**Text and item location entries:**
-- begin --

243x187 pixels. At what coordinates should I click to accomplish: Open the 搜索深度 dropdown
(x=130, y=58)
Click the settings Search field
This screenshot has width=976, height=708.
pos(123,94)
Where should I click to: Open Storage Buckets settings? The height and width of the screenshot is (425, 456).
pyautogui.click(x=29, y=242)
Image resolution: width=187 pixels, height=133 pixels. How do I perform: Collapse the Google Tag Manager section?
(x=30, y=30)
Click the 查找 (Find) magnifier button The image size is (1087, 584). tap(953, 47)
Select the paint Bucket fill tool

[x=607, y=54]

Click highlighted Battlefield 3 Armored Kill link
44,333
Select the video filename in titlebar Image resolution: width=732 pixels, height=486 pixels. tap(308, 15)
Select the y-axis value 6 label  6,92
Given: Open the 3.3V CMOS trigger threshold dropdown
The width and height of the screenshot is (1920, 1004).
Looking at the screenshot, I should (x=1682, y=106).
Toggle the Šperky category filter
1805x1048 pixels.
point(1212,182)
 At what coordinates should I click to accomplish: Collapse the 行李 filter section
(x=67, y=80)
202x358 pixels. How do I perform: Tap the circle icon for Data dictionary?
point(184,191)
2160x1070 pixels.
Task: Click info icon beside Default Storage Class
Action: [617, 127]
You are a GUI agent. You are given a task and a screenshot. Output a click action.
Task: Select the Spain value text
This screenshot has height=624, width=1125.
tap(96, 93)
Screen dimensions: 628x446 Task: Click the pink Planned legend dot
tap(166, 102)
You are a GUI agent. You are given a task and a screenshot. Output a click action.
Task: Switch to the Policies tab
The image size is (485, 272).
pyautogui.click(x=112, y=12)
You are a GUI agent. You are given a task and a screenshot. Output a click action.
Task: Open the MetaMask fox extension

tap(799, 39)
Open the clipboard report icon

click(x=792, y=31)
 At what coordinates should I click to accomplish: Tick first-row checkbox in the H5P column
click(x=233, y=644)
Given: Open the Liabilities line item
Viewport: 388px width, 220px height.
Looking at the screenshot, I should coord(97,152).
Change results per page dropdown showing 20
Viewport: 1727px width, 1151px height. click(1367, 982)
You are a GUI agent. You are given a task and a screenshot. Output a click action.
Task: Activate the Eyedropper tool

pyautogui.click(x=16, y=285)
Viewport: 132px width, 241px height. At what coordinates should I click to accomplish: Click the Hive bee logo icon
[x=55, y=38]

-- end --

**TASK REQUIREMENTS:** Can you repeat, word for word, the rows from the line with "Select the y-axis" up to and including the line with "(x=67, y=80)"?

**ANSWER TO THIS TASK:**
Select the y-axis value 6 label  6,92
Given: Open the 3.3V CMOS trigger threshold dropdown
The width and height of the screenshot is (1920, 1004).
Looking at the screenshot, I should (x=1682, y=106).
Toggle the Šperky category filter
1805x1048 pixels.
point(1212,182)
 At what coordinates should I click to accomplish: Collapse the 行李 filter section
(x=67, y=80)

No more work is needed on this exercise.